MEETING THE CHALLENGE

“Our approach is innovative because most primary care physicians don’t have the processes to pull and manage this data, and therefore aren’t able to meaningfully intervene in the care of their patients,” said Drew Crenshaw, senior vice president of population health at Oak Street Health.

“Even primary care physicians in a closed-loop hospital system where the inpatient and outpatient setting share an electronic health records system don’t have such sophisticated tools that are designed to help the provider make thoughtful decisions,” Crenshaw added.

However, by developing Canopy and the Inpatient Review app, Oak Street Health is able to deliver evidence-based care at scale that results in measurably better outcomes, he added. The fixed process is a closed loop made of four stages.

First, the system measures patient data. The census pulls from a variety of sources, such as plan lists or authorization feeds, and local teams can manually add admissions as they occur.

“Our approach is innovative because most primary care physicians don’t have the processes to pull and manage this data, and therefore aren’t able to meaningfully intervene in the care of their patients.”

Drew Crenshaw, Oak Street Health

Second, the system analyzes the data and leverages insights from the care team. The data is scrubbed and sorted to maintain consistent fields for diagnosis, site and length of stay. From there, alerts are programmed for patients with cases that are high-risk or out of network.

Third, the system communicates with the care team and/or the patient. The app automatically notifies the team every day of new census and status. Team members can manually add or revise information to ensure data is accurate and comprehensive.

And fourth, staff act on all this rich information. The care team logs into Canopy every day to view their patients’ profiles and monitor their health updates. From there, users can work with other team members to better personalize post-hospitalization experiences and care.

“Once Canopy was developed, we rapidly scaled it across all Oak Street Health centers in three states in one month,” Crenshaw said. “We were able to operate at this speed with our common single-sign-on platform that allows teams to quickly incorporate new tools from the platform into their daily routines.”
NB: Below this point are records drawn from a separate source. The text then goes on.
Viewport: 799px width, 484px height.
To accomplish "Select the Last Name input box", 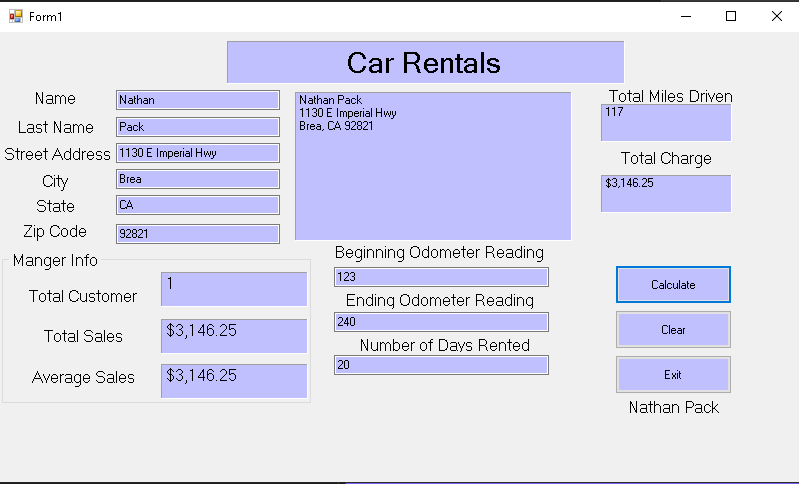I will click(x=197, y=127).
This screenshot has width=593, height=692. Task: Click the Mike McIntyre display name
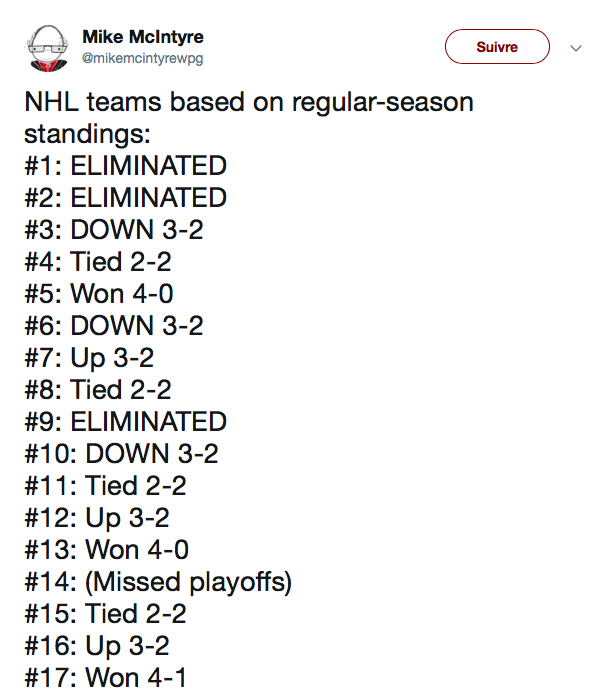[x=143, y=37]
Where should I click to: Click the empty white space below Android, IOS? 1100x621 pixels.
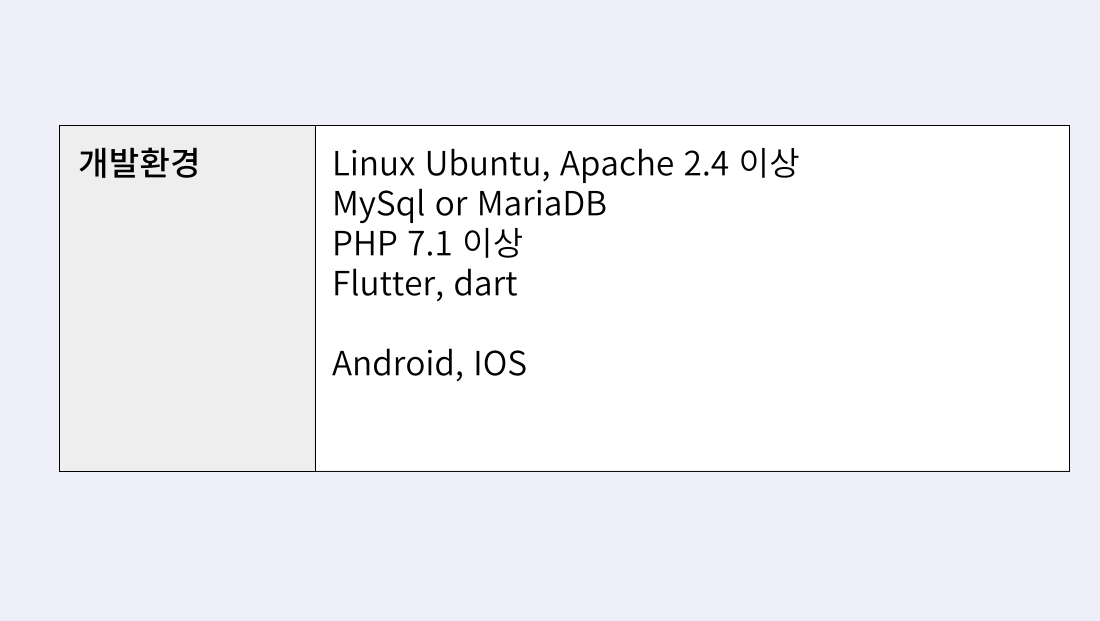tap(692, 427)
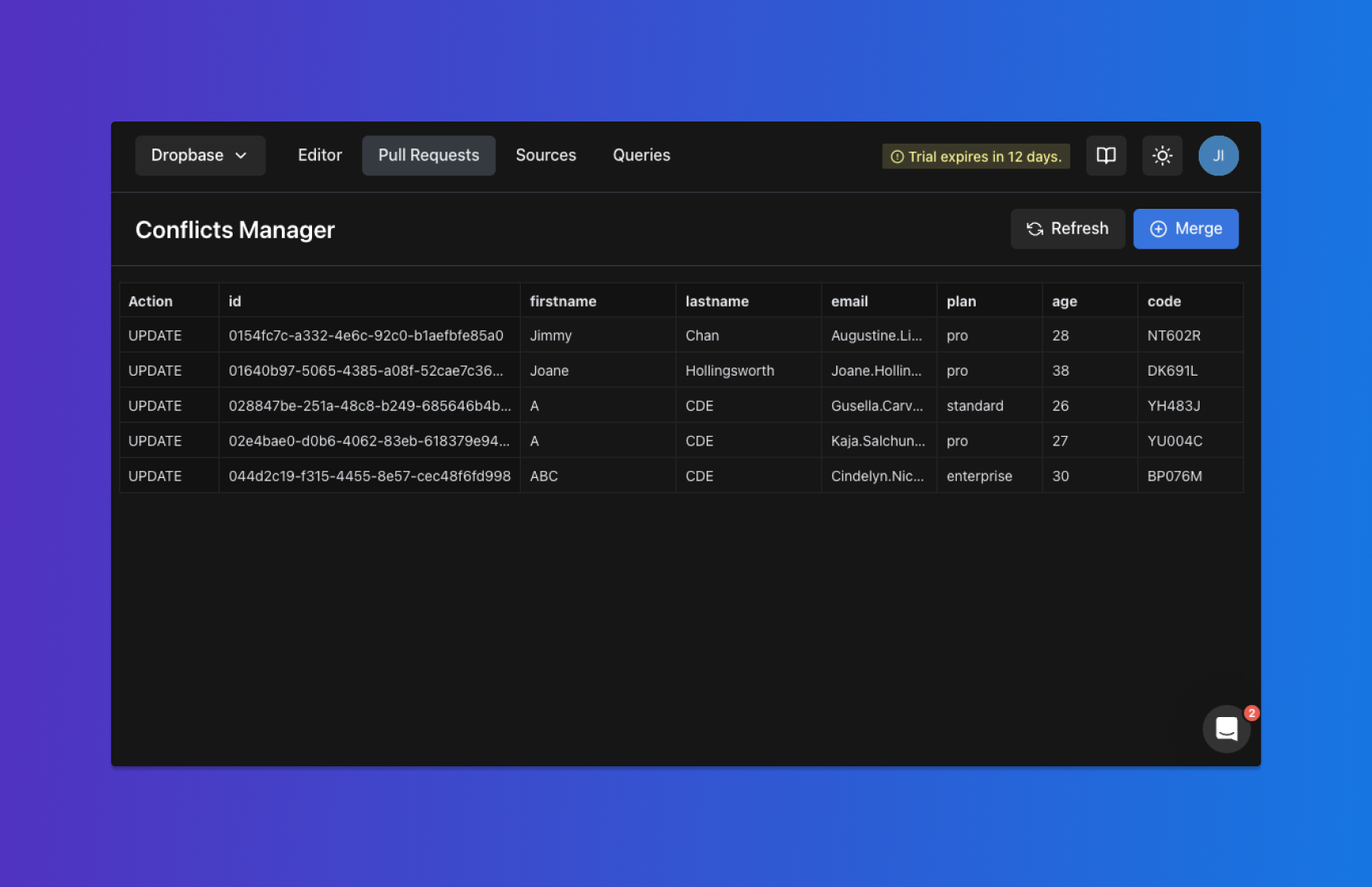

Today, Canopy is a tool that’s used throughout all of Oak Street Health’s 40 centers. The next iteration of the tool will include evidence-based risk stratification tools to identify patients who need additional scrutiny and support, as they are at highest risk for readmission.

RESULTS

Since the development and launch of the Inpatient Review app, Oak Street Health has seen a 26 percent reduction in risk-adjusted rehospitalization, Crenshaw reported. This illustrates the integral role technology plays in supporting the consistent delivery of evidence-based care to complex, chronically ill patients in multiple care settings, he added.

“All Oak Street Health centers have access to the Canopy Inpatient Review app, and more than 100 employees across the organization regularly use it to coordinate care for admitted patients,” he said. “On average, employees log into the tool 3.3 times a day, and 85 percent of employees would recommend it to a colleague. The app captures and tracks 22 percent more hospitalization events than what is reported through payer census files.”

Canopy ensures Oak Street Health patients are getting the patient-centered, evidence-based care they require, regardless of where they go for inpatient services or which Oak Street Health team member they spoke with last, Crenshaw explained.

“Canopy is an example of the type of platform that value-based models of the future will need to deliver evidence-based care in a complex care ecosystem,” he said. “It integrates all available data and simplifies the process for care teams to keep patients happy, healthy and out of the hospital.”